Background of the Study

            Marketing has become the basic element of development in the Nigerian economy because it involves production and consumption of goods, services and ideas. Through the activities of production and consumption, individuals obtain what they need and want for satisfaction. The main objective of marketing is to produce goods and services efficiently to meet the needs and desires of customers, and to do so at a profit. The level of consumption of goods and services sometimes depends on how the goods and services are marketed.

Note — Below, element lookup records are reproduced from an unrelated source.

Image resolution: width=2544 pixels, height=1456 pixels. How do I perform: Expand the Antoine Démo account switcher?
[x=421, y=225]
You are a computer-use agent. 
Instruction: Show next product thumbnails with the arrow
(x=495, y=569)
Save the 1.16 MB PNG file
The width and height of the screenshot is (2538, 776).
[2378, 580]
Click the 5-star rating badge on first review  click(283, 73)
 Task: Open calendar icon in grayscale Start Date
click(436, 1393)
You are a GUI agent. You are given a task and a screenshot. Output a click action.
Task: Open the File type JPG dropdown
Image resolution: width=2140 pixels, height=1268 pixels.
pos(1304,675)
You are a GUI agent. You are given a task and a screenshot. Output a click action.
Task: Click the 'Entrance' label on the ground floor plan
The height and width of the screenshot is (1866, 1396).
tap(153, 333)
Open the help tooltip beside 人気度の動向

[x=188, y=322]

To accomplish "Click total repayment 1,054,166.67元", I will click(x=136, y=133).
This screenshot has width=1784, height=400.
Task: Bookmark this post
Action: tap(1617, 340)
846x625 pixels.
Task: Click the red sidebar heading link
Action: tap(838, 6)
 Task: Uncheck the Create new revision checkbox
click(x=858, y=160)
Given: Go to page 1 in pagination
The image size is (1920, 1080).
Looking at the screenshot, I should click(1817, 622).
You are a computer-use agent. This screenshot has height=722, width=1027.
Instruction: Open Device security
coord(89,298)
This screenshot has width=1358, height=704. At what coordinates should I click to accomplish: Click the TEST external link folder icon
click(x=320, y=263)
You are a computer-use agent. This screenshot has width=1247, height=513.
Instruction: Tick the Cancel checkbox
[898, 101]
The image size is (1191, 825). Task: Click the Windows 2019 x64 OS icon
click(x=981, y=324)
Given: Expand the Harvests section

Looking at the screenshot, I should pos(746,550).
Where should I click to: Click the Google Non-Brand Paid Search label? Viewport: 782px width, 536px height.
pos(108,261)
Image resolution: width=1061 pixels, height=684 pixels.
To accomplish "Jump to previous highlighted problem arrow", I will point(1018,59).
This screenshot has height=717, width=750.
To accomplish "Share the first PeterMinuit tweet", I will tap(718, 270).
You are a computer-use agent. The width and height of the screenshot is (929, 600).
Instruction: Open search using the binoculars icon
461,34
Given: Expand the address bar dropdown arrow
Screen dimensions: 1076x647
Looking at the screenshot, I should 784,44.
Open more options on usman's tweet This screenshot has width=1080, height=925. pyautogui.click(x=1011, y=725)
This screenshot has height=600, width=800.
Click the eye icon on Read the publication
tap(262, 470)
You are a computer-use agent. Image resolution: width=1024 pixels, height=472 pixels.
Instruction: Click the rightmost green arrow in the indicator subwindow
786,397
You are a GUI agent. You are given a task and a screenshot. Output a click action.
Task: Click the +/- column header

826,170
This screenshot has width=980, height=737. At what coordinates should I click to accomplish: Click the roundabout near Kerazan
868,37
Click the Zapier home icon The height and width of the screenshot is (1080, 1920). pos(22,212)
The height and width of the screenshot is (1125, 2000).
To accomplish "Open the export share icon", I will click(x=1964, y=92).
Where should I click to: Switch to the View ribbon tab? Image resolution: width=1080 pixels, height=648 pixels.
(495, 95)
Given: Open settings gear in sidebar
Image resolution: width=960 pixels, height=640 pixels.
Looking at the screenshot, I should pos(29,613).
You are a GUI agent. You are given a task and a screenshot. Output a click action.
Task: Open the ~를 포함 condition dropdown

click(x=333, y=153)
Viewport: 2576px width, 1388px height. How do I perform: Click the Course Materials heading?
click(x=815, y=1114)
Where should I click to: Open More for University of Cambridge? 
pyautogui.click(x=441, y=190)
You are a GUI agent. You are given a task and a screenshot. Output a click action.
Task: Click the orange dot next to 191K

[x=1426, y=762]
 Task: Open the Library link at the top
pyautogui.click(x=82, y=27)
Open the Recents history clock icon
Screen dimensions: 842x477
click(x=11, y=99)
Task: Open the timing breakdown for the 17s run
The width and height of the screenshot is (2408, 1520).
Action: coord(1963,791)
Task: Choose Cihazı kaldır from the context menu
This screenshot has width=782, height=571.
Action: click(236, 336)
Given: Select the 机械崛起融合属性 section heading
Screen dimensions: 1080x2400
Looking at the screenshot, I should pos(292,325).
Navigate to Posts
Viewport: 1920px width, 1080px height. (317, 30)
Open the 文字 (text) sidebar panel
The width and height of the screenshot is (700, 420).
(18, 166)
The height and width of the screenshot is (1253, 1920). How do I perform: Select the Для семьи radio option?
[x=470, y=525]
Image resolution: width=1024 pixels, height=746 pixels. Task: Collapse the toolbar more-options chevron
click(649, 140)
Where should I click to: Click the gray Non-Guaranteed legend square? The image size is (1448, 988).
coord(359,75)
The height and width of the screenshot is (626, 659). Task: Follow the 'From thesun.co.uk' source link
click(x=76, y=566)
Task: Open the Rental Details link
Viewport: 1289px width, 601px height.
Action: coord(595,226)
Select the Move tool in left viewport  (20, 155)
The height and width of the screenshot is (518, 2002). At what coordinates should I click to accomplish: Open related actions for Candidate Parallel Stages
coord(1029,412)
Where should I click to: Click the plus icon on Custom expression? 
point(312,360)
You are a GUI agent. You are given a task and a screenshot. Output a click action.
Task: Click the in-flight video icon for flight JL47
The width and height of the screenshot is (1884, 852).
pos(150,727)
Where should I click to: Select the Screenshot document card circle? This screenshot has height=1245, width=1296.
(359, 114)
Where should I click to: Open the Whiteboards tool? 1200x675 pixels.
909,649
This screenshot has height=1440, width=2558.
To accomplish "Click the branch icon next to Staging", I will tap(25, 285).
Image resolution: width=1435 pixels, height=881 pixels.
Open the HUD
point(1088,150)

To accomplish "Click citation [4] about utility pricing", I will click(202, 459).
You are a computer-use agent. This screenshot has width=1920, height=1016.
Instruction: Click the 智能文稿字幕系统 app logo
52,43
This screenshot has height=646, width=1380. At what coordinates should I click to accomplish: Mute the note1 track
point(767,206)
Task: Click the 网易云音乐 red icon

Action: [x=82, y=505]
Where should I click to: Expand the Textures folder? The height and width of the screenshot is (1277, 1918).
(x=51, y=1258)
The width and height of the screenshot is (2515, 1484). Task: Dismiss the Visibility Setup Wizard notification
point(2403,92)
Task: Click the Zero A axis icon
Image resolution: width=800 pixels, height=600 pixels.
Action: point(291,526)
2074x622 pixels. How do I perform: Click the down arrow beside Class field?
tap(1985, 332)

             Marketing has been defined by American Marketing Association (1985) as the process of planning and executing the conception, pricing, promotion and distribution of ideas, goods and services to create exchanges that satisfy individual and organizational objectives. Marketing concept holds that the key to achieving organizational goal is being more effective than competitors in creating, delivering, and communicating. According to Obi (2002), marketing is the performance of business activities that direct products and services from producer to consumer or user to satisfy customers’ demand and accomplish the company’s objectives. Obi further explained that marketing consists of a large number of business activities which include gathering product information, designing and developing, packaging, transportation, advertising and selling. 

In the same vein, Kotler (2003), viewed marketing as getting the right goods and services to the right people, at the right place, at the right time, at the right price, with the right communication and promotion.   Marketing is the activity, set of institutions, and processes for creating, communicating, delivering, and exchanging offerings that have value for customers, clients, partners, and society at large (American Marketing Association, 2007). Kotler and Keller (2009) defined marketing as an organizational function and a set of processes for creating, communicating, and delivering value to customers and for managing customers relationships in ways that benefit the organization and its stakeholders. Marketing as defined by the authors aforementioned involves production and consumption of goods and services to satisfy wants and needs. Therefore the concept of marketing adopted for this study is as defined by Kotler (2003). Kotler defined marketing as getting the right goods and services to the right people at the right place at the right price with the right communication and promotion.   Marketing therefore, involves the activities that link the products or services of a business to its customers. These activities include production of quality goods/services, distribution of the goods/services to the expected customers, disseminating information about the goods/services through appropriate media and setting the goods at affordable prices to the target market (a target market is the customers a company wants to sell its products and services to).          Marketing is divided into four general set of activities, universally known as the four Ps, which are product, promotion, price, and place MaCarthy (1998). Apart from the desire to contribute materially to the development of the economy, owners of enterprises also desire to maximize profit and this cannot be done effectively without a good marketing mix. Marketing mix used by a particular firm will vary according to its resources, market conditions and changing needs of clients. According to Obi (2002), marketing mix is a design that enables the firm to determine how it will shape its total package of product, price, promotion, place and communication to the target market.  Obi further explained that the consumer is the focus of each of these elements (product, place, price, and promotion) in marketing.